Role in Tumor Metabolic Reprogramming

PKLR is increasingly recognized for its role in tumor metabolism, particularly in hepatocellular carcinoma (HCC). Approximately 60–70% of HCC samples show elevated PKLR expression, which correlates negatively with tumor differentiation and patient prognosis. PKLR promotes HCC progression through two mechanisms: first, as a glycolytic enzyme, it enhances the Warburg effect, providing biosynthetic precursors for rapid proliferation; second, it regulates mitochondrial pyruvate flux, affecting citrate synthesis and NADPH production, supporting lipid synthesis and antioxidant defenses. PKLR may also contribute to immune evasion: loss of FBP1 reduces PKLR in extracellular vesicles, impairing NK cell activity. PKLR expression patterns may aid in distinguishing HCC from intrahepatic cholangiocarcinoma, as PKLR-related metabolic pathways are more active in HCC. In prostate cancer, PKLR contributes to neuroendocrine differentiation after androgen deprivation therapy, activating the CHRM4-AKT-MYCN axis, enhancing tumor aggressiveness and therapy resistance. Combined inhibition of PKLR and CHRM4 delays CRPC progression, offering a novel therapeutic strategy.

Therapeutic Target Potential and Challenges

Given its central role in multiple diseases, PKLR represents a promising therapeutic target. Gene therapy using lentiviral delivery of normal PKLR to autologous hematopoietic stem cells has corrected anemia in animal models and early-phase clinical trials, reducing transfusion requirements. Small-molecule allosteric activators, such as Mitapivat, stabilize PKR tetramers and enhance enzymatic activity, with clinical trials showing significant hemoglobin improvements in PKD patients.

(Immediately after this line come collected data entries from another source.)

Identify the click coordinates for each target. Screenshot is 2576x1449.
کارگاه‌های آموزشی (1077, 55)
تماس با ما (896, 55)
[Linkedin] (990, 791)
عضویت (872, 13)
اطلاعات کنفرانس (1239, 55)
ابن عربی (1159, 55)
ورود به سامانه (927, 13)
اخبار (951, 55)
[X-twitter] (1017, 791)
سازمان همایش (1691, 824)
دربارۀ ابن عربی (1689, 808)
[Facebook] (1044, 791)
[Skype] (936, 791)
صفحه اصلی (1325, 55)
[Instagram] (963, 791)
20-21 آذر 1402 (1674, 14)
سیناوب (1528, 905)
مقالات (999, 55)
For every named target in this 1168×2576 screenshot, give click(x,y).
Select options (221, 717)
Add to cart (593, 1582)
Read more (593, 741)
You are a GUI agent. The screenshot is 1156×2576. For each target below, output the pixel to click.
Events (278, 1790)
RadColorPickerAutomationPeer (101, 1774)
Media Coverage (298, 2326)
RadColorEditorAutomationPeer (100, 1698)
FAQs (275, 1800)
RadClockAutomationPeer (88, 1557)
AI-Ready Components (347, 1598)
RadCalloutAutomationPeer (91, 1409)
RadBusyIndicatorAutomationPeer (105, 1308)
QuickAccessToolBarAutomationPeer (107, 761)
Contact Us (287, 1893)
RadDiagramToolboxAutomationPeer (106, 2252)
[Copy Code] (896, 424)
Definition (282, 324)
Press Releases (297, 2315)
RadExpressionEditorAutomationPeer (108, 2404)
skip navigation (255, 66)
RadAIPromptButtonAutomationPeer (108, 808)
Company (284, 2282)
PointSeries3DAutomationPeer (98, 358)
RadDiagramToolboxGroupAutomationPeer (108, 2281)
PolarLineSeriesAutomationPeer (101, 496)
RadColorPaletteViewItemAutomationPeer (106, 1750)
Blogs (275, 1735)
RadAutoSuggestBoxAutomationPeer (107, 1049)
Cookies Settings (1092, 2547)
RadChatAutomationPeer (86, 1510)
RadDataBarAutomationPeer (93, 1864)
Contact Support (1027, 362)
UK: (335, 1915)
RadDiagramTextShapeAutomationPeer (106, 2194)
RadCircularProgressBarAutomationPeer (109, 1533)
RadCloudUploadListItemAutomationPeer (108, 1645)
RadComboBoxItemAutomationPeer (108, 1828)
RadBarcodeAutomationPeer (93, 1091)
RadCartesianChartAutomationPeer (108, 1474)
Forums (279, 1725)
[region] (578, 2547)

In metabolic liver disease and HCC, PKLR inhibitors face challenges in selectively suppressing pathological activity while preserving normal metabolism. Computational drug repositioning identified compounds like BX-912 and JNK-IN-5A as potential PKLR inhibitors, but tissue selectivity remains critical. Liver-targeted GalNAc-siRNA delivery can achieve up to 80% hepatic knockdown of PKLR without affecting erythrocyte PKR. Key challenges for future PKLR-targeted therapy include achieving tissue-specific modulation, overcoming metabolic compensation, and defining therapeutic windows. Advances in CRISPR-Cas9 gene editing, single-cell metabolomics, and AI-assisted drug design are paving the way for precise, disease-specific PKLR interventions, positioning PKLR as a hub connecting core metabolism with major human diseases and opening avenues for treating hemolytic anemia, metabolic liver disease, and cancer.